## Task objective
Copy every entry exactly as it reads and exclude whatever pictures appear.

## Record excerpts

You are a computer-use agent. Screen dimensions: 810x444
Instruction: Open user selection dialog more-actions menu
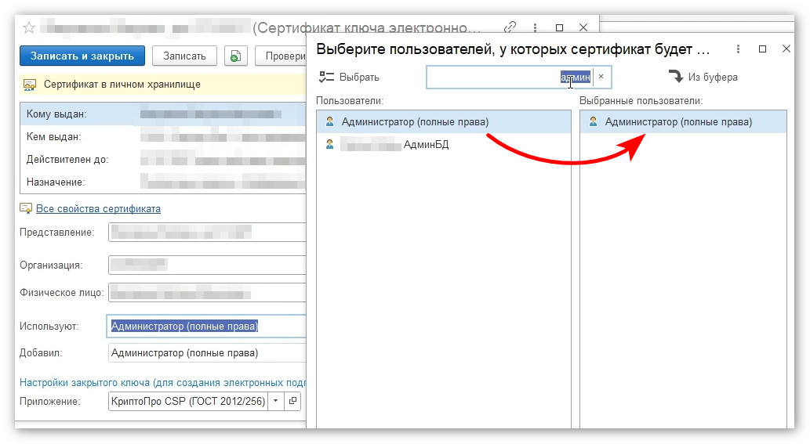(x=738, y=49)
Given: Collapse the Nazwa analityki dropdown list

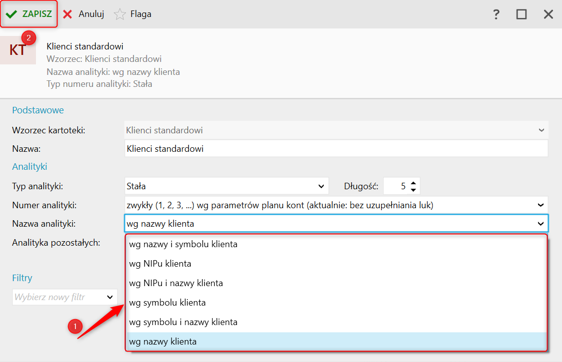Looking at the screenshot, I should pos(540,224).
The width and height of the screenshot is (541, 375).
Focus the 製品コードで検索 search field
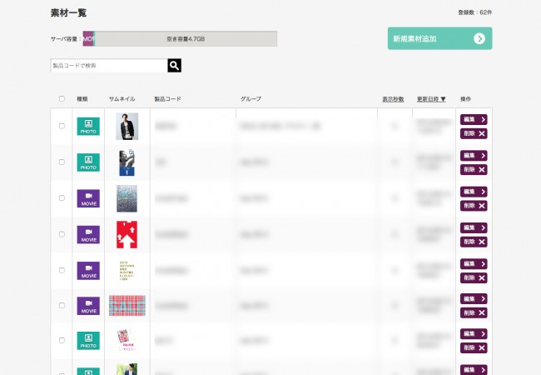[108, 66]
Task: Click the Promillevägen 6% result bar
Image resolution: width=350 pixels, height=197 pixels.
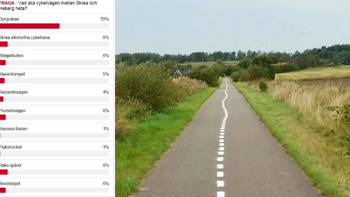Action: (54, 117)
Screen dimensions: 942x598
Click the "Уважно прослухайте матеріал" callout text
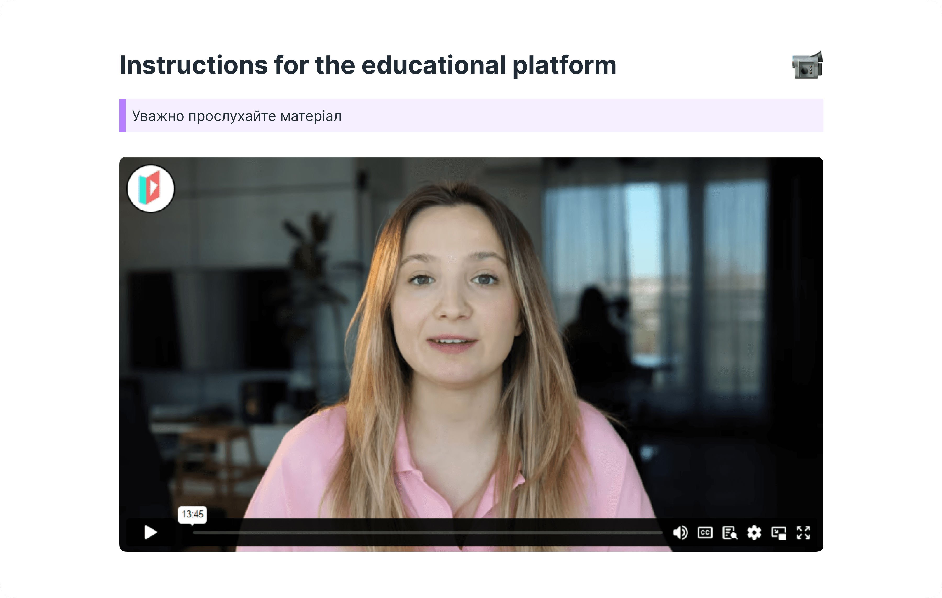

## Output of the exercise
You are a computer-use agent. Screen dimensions: 810x444
Instruction: Open user selection dialog more-actions menu
(x=738, y=49)
Given: Collapse the Nazwa analityki dropdown list

Looking at the screenshot, I should pos(540,224).
The width and height of the screenshot is (541, 375).
Focus the 製品コードで検索 search field
[108, 66]
Task: Click the Promillevägen 6% result bar
Image resolution: width=350 pixels, height=197 pixels.
Action: (54, 117)
Screen dimensions: 942x598
Click the "Уважно прослухайте матеріал" callout text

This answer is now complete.